(Data items)
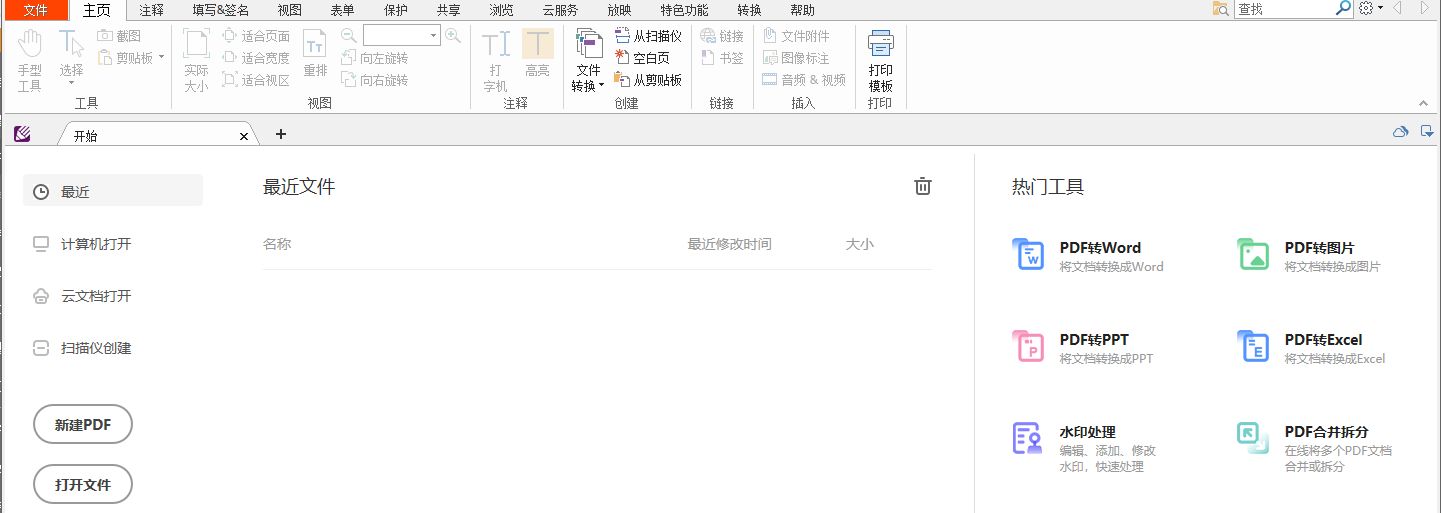Viewport: 1441px width, 513px height.
Task: Click the 新建PDF button
Action: [x=83, y=425]
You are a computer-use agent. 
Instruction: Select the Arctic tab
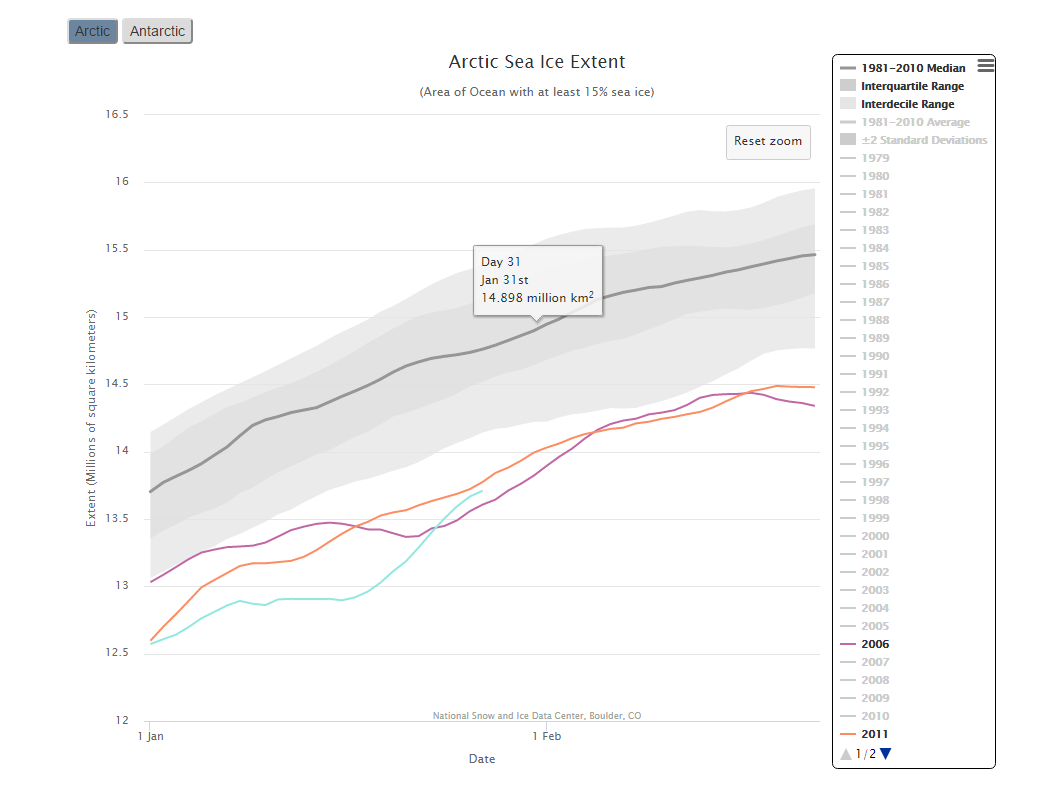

**TO DO**
What is needed is an exact restatement of every line from the line containing "You are a computer-use agent." through the last line of the records, minus any pictures.

**TASK RESPONSE**
You are a computer-use agent. 
Instruction: Select the Arctic tab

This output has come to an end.